Fail Fast — Middle Level¶
Category: Control-Flow Patterns — fail fast on internal invariants and developer errors; balance it against resilience at the user-facing boundary.
Table of Contents¶
- Introduction
- When to Fail Fast
- When NOT to Fail Fast
- Fail Fast vs Fail Safe
- Real-World Cases
- Production-Grade Code
- Trade-offs
- Design by Contract
- Refactoring Toward Fail Fast
- Edge Cases
- Tricky Points
- Best Practices
- Summary
- Diagrams
Introduction¶
Focus: Why and When
The junior skill is how to fail fast. The middle skill is where the boundary sits — which failures should crash, and which should be caught, retried, or degraded gracefully.
The governing rule: fail fast on developer errors and broken invariants; recover from expected, environmental failures.
- A
nullargument that "can't happen" → crash. It's a bug; surface it. - A
400 Bad Requestfrom a flaky upstream → handle it. It's the world being the world.
Conflating the two is the single most common mistake. Crashing the whole server because one user sent malformed JSON is over-failing. Silently swallowing a null invariant is under-failing. The art is drawing the line.
When to Fail Fast¶
Fail fast when any of:
- A precondition of a public function is violated (null, out of range, wrong type).
- A class invariant would be broken (negative balance, empty required collection).
- Configuration is missing at startup — crash on boot, not on first request.
- A "this can't happen" branch is reached —
default:in aswitch, an unreachable state. - An external contract you own is violated internally (one of your services hands another service a malformed message).
These are all programmer errors: correct code would never trigger them. Surfacing them immediately is how you find the bug.
When NOT to Fail Fast¶
| Situation | Why not crash | Do instead |
|---|---|---|
| User submits invalid form data | Expected; the user is not a bug | Validate, return a 4xx with a clear message |
| Upstream service times out | Transient, environmental | Retry with backoff, then degrade |
| Optional config absent | A default is fine | Use the default |
| A partial result is still useful | Crashing throws away good work | Return what you have, flag the rest |
| One request in a long-running server fails | Don't kill other requests | Fail that request, keep the server up |
The distinction is whose fault is it, and is it recoverable? Programmer error + irrecoverable → fail fast. Environmental + recoverable → resilience.
Fail Fast vs Fail Safe¶
These are complementary strategies operating at different layers:
| Fail Fast | Fail Safe / Fault Tolerant | |
|---|---|---|
| Goal | Surface bugs immediately | Keep serving despite faults |
| Reaction | Stop loudly (throw/panic) | Degrade, retry, fall back |
| Applies to | Internal invariants, dev-time | External boundary, runtime |
| Example | requireNonNull(repo) | Circuit breaker on a payment API |
| Failure of the strategy | Crashing on expected input | Hiding a real bug behind a fallback |
A well-built system does both: it fails fast internally (so bugs are caught in dev/CI), and fails safe externally (so a flaky dependency doesn't take down the product). The fail-fast checks live inside the boundary; the resilience lives at the boundary.

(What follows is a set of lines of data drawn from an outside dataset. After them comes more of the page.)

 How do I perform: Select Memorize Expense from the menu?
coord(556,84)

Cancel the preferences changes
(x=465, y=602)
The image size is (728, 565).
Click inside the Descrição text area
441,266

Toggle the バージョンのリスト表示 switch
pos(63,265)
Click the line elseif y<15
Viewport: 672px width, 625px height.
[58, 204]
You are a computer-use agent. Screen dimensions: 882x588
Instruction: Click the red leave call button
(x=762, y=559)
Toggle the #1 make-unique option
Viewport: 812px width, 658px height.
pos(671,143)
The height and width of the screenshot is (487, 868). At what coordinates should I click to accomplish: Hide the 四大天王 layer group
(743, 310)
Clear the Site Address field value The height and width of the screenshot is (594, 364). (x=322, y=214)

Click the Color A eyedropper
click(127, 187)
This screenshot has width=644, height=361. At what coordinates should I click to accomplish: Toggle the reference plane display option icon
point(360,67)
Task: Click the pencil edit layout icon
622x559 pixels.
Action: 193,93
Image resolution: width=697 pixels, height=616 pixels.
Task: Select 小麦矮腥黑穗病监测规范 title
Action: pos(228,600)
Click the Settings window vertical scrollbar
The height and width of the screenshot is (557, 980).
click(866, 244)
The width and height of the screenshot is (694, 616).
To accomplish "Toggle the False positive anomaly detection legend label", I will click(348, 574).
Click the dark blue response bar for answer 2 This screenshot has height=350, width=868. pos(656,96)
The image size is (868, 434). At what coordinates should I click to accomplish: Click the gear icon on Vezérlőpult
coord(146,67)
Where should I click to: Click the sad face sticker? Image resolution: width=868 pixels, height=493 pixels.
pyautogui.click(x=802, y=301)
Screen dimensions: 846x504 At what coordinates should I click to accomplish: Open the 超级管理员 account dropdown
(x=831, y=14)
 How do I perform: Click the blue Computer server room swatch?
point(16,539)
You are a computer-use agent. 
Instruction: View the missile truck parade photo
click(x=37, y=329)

[user] → resilient boundary → fail-fast core → resilient boundary → [dependency]
(validate, retry) (assert, throw) (circuit breaker)
Real-World Cases¶
1. Spring Boot startup validation¶
@ConfigurationProperties("app")
public record AppConfig(@NotBlank String dbUrl, @Min(1) int poolSize) {}
A missing dbUrl makes the application refuse to start. Far better than booting "successfully" and throwing on the first DB call in production.
2. Database constraints as the last fail-fast line¶
NOT NULL, CHECK (amount >= 0), and foreign keys are fail-fast at the storage layer — they reject corrupt rows even if application validation has a hole.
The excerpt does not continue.